作業内容
**a)** 乗務員宿泊所についての文章のうち、「大規模な乗泊は、機関区や車掌」で始まり「されるところが大多数でした。」までの部分を、一字一句違えずに書き写してください。
**b)** 乗務員宿泊所についての文章を、最後の文の後から書き継いでください。

文書の抜粋
乗務員が乗務先で折り返しの乗務列車まで休養する施設です。駅や機関区同様、ターミナル駅には列車が多く集まりますから、そういうところでは、乗泊の規模も大きくなりますし、地方へ行けばごく小規模のものまで、さまざまでした。
私は11年間国鉄の乗務員をやっていた関係で、仕事上で多くの出先で乗泊を利用しました。
東海道本線系では、汐留、品川、東静岡、静岡、浜松、西浜松、豊橋、岡崎、武豊、熱田、名古屋、稲沢、大垣、米原、京都、吹田、大阪
画像は浜松(分割民営化後の撮影)
関西紀勢本線系では、新宮、津、百済、亀山、四日市、富田、笹島
画像は亀山(分割民営化後の撮影)
中央西線系では、神領、多治見、土岐市、瑞浪、釜戸、中津川、松本、長野
画像は長野(分割民営化後の撮影)
と、いったところで、ずいぶんあちこちで泊まったものです。松本と長野では、宿泊を伴わない日帰り折り返し行路でも、折り返し列車まで時間がある場合には乗務員宿泊所を日中に利用し、昼寝ができました。このほかに見習乗務では新潟にも泊まりました。上越新幹線開通後、1年半しか経っていなかったころで、真新しい乗泊は2段ベッドでなくホテルのように思えて、私が泊まった乗泊のなかで、最も豪華でした。
大規模な乗泊は、機関区や車掌区と併設され、食堂があったりしました。そういうところには管理人室があり、管理人が常駐していました。宿帳に名前を書き、部屋番号と列車番号と車掌区名が書かれた札をもらって、部屋の入口に掛けておくと、起床時刻には管理人が起しに来てくれました。規模が小さい乗泊では、起床装置と呼ばれるタイマーで作動する機械(後述)で起されるところが大多数でした。

収集データ
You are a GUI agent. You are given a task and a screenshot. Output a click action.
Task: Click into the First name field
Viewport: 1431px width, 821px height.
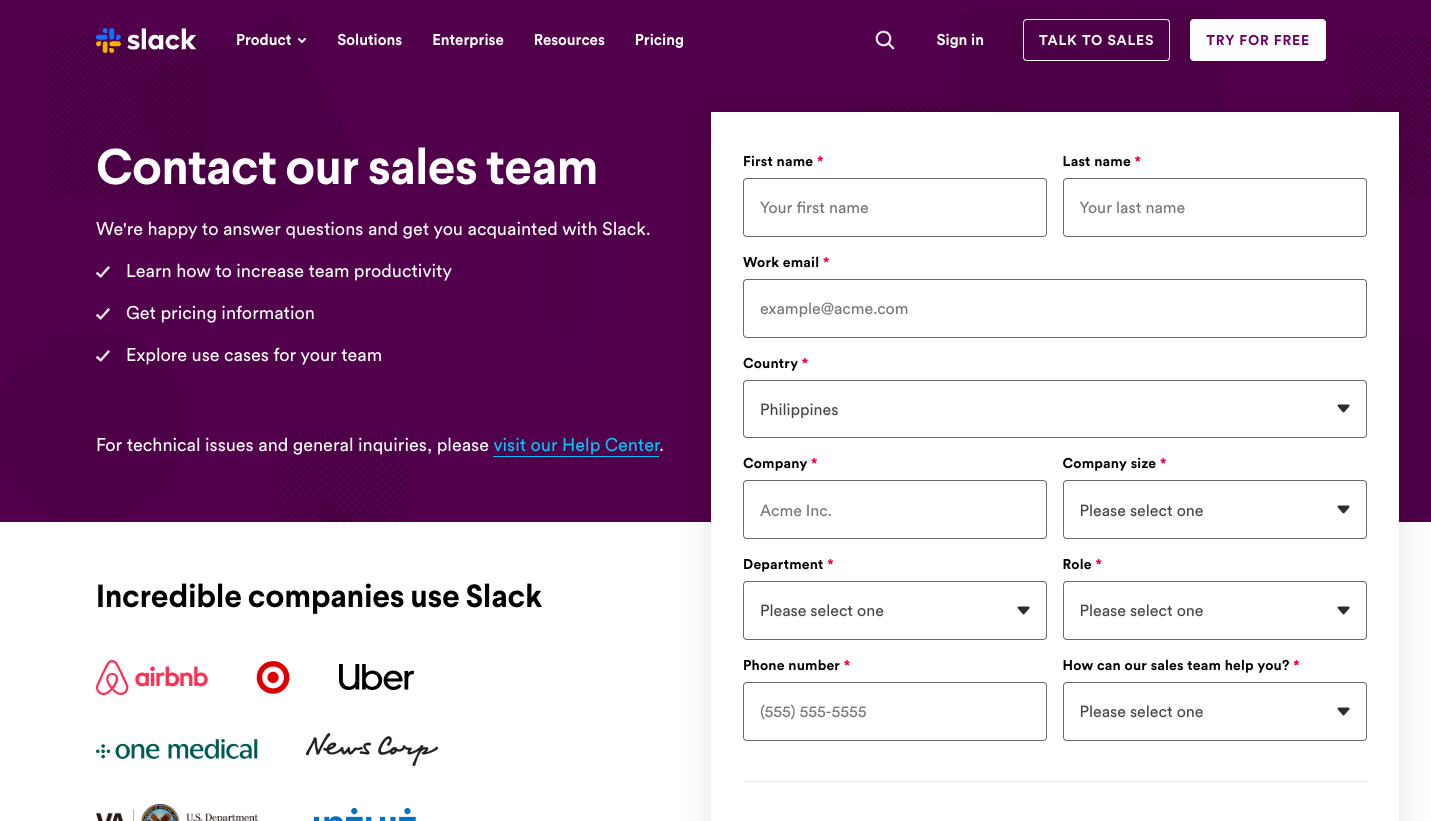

解答一覧
**a)**
大規模な乗泊は、機関区や車掌区と併設され、食堂があったりしました。そういうところには管理人室があり、管理人が常駐していました。宿帳に名前を書き、部屋番号と列車番号と車掌区名が書かれた札をもらって、部屋の入口に掛けておくと、起床時刻には管理人が起しに来てくれました。規模が小さい乗泊では、起床装置と呼ばれるタイマーで作動する機械(後述)で起されるところが大多数でした。

**b)**
小規模な乗泊は、駅施設の中に併設されているところがほとんどでしたが、古い官舎を再利用した一戸建ての乗泊(釜戸)や民家の2階を借り切った乗泊(武豊)もありました。こうした小規模の乗泊では自分で起床装置のタイマーをセットして寝る方式でした。
この起床装置とは、布団の下に空気枕をセットしておき、タイマーに接続した送風機が、セットした時刻になると作動(電気掃除機の反対で、空気を吸うのではなく送り込む)して、7秒間隔で空気枕が膨らんだり凹んだりするものです。膨らむと背中が逆エビ固めのように体が弓なりになります。スイッチでその作動を停めるまではそれが繰り返され、嫌でも目が覚める装置でした。上図のタイマー部分は当時は最新式のデジタル式のものです。古いタイマーだとアナログの二針式でしたので5~10分くらいの誤差があり、起床すべき時刻より早く作動すると損をした気分になりました。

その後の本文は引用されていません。